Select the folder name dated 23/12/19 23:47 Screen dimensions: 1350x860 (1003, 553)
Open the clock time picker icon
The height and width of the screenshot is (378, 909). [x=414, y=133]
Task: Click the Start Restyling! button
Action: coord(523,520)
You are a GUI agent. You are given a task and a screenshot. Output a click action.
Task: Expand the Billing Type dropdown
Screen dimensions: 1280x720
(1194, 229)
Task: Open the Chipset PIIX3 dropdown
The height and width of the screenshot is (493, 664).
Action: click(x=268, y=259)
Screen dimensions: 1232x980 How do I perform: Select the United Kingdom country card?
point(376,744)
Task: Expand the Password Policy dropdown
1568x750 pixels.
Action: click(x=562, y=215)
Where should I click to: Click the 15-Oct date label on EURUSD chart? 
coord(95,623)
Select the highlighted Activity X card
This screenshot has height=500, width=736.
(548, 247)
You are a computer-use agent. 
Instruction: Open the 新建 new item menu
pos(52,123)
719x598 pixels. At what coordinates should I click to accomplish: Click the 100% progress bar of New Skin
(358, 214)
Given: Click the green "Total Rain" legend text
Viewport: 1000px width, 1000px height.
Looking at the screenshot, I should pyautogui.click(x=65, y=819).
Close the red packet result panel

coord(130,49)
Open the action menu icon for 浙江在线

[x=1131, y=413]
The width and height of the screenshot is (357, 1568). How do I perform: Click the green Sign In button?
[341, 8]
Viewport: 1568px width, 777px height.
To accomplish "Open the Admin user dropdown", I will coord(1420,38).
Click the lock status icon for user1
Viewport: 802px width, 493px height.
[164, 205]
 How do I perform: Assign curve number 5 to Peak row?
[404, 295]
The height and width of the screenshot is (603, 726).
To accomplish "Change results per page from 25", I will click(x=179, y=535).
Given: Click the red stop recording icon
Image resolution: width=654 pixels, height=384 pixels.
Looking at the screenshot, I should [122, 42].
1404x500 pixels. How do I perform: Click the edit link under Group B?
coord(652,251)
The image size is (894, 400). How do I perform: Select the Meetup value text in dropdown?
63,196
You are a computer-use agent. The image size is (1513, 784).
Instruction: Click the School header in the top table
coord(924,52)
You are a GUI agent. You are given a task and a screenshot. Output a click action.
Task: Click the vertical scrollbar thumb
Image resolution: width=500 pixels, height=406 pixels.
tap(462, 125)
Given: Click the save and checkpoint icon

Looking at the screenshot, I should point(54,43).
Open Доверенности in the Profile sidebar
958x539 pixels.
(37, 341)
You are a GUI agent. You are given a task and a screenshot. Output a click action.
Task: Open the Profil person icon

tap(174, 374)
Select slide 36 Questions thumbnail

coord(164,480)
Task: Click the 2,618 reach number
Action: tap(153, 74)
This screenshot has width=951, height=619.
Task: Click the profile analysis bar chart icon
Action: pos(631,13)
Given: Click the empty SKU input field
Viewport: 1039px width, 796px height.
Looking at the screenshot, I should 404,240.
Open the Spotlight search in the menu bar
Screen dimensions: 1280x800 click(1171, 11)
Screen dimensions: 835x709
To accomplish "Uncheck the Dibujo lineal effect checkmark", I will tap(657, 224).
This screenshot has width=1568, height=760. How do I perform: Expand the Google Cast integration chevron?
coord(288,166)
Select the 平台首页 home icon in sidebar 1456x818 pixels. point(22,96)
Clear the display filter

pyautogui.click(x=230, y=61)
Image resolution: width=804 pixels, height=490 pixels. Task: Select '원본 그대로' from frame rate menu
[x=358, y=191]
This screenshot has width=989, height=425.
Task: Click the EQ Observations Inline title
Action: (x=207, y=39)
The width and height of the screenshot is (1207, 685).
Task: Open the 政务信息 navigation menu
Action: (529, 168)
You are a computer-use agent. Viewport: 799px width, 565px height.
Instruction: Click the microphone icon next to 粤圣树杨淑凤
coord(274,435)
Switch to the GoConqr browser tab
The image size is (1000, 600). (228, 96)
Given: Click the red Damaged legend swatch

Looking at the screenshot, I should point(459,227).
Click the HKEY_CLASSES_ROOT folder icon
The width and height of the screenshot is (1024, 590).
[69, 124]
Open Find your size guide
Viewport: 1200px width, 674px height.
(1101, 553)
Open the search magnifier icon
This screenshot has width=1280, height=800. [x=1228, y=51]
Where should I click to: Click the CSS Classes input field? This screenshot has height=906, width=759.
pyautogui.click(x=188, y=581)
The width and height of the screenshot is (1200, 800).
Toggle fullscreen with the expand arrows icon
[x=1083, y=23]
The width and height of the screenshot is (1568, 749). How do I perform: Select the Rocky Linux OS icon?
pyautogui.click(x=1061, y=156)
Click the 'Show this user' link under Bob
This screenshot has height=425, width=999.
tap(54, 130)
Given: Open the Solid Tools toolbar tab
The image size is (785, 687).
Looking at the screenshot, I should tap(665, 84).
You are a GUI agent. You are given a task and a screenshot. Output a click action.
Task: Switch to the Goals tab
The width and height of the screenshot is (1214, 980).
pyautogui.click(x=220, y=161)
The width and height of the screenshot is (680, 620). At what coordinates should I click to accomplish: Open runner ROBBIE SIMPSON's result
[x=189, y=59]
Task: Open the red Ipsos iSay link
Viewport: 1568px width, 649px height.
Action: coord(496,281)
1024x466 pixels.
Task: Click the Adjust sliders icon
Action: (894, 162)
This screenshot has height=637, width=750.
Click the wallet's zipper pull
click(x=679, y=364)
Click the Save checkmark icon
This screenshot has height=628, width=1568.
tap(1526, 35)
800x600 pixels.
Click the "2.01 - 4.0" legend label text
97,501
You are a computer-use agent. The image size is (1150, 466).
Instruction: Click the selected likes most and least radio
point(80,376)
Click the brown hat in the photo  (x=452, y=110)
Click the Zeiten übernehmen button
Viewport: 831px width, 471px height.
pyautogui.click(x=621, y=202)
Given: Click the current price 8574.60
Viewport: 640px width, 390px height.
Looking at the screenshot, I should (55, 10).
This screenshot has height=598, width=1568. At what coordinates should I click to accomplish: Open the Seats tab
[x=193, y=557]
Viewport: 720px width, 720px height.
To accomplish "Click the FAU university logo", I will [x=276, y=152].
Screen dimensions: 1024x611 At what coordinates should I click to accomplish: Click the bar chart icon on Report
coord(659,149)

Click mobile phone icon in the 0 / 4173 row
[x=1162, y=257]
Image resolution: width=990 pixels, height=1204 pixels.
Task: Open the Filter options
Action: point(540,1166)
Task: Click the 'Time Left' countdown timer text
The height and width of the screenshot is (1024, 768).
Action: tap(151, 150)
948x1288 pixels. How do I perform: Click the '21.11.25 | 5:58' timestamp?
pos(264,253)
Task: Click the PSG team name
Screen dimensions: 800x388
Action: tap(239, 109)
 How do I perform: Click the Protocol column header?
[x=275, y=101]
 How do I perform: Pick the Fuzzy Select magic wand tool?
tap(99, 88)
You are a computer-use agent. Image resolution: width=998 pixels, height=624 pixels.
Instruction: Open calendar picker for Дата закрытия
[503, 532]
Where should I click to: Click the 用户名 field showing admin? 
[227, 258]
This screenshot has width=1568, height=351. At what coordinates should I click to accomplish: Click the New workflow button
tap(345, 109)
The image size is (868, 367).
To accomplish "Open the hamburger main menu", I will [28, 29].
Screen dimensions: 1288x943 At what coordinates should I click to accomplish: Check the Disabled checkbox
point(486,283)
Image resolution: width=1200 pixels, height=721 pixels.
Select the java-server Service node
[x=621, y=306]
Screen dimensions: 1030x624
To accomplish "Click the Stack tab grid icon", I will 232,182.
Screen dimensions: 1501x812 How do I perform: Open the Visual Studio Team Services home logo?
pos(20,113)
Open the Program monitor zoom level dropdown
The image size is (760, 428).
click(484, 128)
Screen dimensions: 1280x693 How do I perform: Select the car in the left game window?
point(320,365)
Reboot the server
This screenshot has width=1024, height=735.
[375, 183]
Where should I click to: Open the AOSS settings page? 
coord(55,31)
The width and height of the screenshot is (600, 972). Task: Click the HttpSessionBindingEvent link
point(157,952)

^^^^^^^^^^^^^^^^

### Task item
What lines in the entries contain "will"? Report each one by copying it.

### Answer space
To accomplish "Open the Admin user dropdown", I will coord(1420,38).
To accomplish "Change results per page from 25", I will click(x=179, y=535).
To accomplish "Uncheck the Dibujo lineal effect checkmark", I will tap(657, 224).
To accomplish "Click the FAU university logo", I will [x=276, y=152].
To accomplish "Open the hamburger main menu", I will [28, 29].
To accomplish "Click the Stack tab grid icon", I will 232,182.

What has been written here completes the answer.